▸ **EXERCISE 1**
Retype the part of the article on paying doctors for performance that starts at "Now imagine that" and ends at "lives for $20,000.".
▸ **EXERCISE 2**
Continue the article on paying doctors for performance from its last sentence.

____ DOCUMENT PASSAGE

Paying doctors for performance

There’s a new wrinkle in the healthcare debate. It’s called “paying doctors for performance” commonly abbreviated as P4P.

On the face of it, who could object to P4P? A doctor will be paid based on his performance. The better the quality of medicine he practices, the more patients he saves and improves, the more he will be paid. Oh, wait, that’s not what P4P really means. According to proponents, in P4P, the physicians who will be most highly compensated are “physicians who are perceived to be delivering higher quality for lower cost ….”

Therefore, P4P  is fundamentally unethical.

Let’s look at an example:

If an oncologist treats 10 patients at a cost of $1,000 each, and 9 survive, he has saved 9 lives for $10,000.

Now imagine that a second oncologist treats 10 similar patients. The first 9 respond to the $1,000 treatment, but, again, the 10th patient does not. However, this oncologist refuses to give up and creates a new treatment regimen. This regimen fails, too, and the patient is hospitalized with multiple complications of his disease. On the next try, the oncologist comes up with a life saving regimen, and patient #10 lives. Of course, between the first failed attempt, the second failed attempt, the hospitalizations and the third successful attempt, an additional $10,000 has been spent. The second oncologist has saved 10 lives for $20,000.

________
____ DATA EXTRACTS

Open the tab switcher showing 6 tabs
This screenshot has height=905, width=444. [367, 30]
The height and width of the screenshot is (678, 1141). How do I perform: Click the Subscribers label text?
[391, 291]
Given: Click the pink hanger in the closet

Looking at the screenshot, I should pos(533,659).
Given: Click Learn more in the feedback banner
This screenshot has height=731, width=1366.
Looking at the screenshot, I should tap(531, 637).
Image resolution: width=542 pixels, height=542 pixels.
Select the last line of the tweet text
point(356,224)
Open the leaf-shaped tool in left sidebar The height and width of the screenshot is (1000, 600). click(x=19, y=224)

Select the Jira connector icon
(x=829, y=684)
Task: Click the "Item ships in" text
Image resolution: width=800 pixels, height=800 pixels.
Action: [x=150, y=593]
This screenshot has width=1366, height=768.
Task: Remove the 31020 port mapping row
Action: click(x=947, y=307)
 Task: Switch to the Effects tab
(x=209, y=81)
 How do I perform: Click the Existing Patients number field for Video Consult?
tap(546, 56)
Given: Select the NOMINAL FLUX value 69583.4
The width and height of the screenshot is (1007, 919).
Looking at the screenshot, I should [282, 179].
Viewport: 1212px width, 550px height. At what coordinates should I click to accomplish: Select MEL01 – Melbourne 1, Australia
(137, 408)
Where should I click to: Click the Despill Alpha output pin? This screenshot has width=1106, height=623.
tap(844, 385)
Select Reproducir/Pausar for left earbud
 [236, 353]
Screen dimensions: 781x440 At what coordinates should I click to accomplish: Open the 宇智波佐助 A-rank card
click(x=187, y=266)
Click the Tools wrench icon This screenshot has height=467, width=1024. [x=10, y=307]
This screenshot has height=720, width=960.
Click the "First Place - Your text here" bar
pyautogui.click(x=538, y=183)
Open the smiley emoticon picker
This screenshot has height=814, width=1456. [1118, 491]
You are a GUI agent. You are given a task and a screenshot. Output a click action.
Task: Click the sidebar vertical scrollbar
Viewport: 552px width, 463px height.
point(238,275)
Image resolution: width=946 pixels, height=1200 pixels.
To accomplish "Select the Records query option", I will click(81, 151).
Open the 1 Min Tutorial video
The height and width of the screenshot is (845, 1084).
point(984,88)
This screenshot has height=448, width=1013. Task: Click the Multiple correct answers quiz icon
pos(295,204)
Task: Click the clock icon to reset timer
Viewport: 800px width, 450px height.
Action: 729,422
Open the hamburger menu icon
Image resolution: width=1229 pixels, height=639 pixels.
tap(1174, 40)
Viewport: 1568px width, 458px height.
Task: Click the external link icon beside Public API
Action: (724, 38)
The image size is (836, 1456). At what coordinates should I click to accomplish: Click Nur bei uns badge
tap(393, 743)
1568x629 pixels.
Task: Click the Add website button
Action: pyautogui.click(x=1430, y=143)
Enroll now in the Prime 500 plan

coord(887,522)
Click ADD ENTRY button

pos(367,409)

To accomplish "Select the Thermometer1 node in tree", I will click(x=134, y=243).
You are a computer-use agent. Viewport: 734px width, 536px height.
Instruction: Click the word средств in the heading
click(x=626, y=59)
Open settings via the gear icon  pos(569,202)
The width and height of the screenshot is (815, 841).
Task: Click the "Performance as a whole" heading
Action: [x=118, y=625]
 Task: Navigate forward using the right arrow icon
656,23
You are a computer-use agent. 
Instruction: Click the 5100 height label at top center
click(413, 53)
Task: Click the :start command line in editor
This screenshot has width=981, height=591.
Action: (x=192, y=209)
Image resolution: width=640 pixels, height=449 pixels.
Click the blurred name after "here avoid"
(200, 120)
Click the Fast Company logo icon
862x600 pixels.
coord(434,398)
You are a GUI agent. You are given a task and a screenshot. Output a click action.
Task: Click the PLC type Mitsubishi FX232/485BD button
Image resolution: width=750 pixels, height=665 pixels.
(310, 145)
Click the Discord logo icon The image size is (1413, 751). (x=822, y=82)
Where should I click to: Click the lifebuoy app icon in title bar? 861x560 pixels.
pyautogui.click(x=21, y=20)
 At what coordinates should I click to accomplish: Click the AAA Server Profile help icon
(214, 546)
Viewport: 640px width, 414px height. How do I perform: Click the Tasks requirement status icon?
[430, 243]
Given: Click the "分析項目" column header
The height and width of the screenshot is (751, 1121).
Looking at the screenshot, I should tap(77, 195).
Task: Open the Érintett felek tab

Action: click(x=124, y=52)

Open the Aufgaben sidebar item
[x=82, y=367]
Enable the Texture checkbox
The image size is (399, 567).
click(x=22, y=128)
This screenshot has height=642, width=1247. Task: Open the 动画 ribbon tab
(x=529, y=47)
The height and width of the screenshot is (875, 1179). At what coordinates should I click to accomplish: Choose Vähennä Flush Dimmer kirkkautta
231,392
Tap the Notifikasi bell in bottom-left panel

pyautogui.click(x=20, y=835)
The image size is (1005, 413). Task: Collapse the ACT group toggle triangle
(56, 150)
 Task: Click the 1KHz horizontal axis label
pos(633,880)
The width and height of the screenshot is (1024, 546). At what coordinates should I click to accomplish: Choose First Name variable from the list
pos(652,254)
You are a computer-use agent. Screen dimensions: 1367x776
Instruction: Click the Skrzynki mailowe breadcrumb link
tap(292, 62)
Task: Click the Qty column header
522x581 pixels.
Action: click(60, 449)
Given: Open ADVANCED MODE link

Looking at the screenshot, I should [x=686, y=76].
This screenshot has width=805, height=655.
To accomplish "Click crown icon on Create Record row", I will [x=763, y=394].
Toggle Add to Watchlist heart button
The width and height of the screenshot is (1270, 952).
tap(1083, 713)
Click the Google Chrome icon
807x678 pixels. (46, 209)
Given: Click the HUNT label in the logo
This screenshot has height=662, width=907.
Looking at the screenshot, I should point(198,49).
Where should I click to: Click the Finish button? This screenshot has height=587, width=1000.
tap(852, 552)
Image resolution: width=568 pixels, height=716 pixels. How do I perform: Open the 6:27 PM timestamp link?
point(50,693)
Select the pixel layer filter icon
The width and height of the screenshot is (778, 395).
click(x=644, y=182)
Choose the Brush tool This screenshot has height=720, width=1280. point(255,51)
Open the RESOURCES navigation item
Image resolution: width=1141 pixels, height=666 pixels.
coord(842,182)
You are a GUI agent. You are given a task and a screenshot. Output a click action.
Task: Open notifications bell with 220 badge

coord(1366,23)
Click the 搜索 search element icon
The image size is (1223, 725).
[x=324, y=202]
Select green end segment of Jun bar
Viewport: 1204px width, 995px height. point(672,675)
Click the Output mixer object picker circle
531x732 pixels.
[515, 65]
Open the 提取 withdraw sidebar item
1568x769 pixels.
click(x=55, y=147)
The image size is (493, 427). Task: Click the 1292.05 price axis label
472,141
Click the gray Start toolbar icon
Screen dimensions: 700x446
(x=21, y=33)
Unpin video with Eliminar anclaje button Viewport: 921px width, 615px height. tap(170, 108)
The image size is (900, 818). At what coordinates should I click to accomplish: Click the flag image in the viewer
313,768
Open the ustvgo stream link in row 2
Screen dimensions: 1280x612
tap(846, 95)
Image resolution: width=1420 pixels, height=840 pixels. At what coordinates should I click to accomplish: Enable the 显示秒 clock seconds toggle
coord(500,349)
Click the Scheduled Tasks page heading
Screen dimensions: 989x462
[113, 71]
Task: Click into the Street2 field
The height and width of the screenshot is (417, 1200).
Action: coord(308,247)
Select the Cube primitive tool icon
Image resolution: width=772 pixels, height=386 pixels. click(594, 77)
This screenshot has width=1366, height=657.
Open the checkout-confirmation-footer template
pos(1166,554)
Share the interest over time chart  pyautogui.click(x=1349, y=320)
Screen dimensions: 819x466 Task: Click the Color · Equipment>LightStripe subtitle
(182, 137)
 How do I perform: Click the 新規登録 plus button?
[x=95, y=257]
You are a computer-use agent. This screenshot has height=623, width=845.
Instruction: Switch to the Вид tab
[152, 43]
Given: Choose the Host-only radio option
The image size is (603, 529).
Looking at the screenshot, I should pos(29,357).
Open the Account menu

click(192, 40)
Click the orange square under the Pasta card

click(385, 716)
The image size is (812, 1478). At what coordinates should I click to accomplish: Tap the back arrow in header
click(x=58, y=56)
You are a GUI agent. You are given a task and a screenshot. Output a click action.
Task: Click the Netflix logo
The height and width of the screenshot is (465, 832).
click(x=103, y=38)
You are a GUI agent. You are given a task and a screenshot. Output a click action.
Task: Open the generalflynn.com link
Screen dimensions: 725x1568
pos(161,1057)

________

▸ **YOUR RESPONSE 1**
Now imagine that a second oncologist treats 10 similar patients. The first 9 respond to the $1,000 treatment, but, again, the 10th patient does not. However, this oncologist refuses to give up and creates a new treatment regimen. This regimen fails, too, and the patient is hospitalized with multiple complications of his disease. On the next try, the oncologist comes up with a life saving regimen, and patient #10 lives. Of course, between the first failed attempt, the second failed attempt, the hospitalizations and the third successful attempt, an additional $10,000 has been spent. The second oncologist has saved 10 lives for $20,000.

▸ **YOUR RESPONSE 2**
Whose “performance” is better? Who should be paid more, the doctor who managed to save 9 people at a total cost of $10,000 or the doctor who saved everyone by refusing to give up and creatively designing new treatment regimens at a cost of $20,000?

Obviously, the second oncologist is the “better” doctor. However, I suspect that a P4P system would consider him less cost effective and would penalize him accordingly. In fact, they might penalize the doctor quite severely since he cost the insurance company double the “average” amount spent by the first oncologist.

The example above shows the perverse results of a P4P system which uses “higher quality for lower cost” as its benchmark. It is not surprising that such a system would deliver perverse results because such a system is unethical on its face.

The fundamental relationship in medicine is the doctor-patient relationship. Society and the law recognize this by privileging this relationship in comparison to other types of relationship. The doctor has a moral and and legal obligation to put the patient’s interests and well-being above his own. Obviously, not every doctor will do that. There are some doctors who might recommend expensive treatments purely to enrich themselves. However, we understand those doctors to be unethical, and they may even be subject to legal action.

In dramatic contrast, however, P4P attempts to inject the insurer into the relationship. Even more objectionable, the insurer asks the doctor explicitly to balance the patient’s interests against the doctor’s financial interest. This is fundamentally unethical and should be banned as a result.

American democracy is a rights based system, not a utilitarian one. Ethically and legally, you are not allowed to violate a person’s rights even if it will increase overall happiness or utility. Each person in a democracy is shielded from the power of others and the power of government by these rights.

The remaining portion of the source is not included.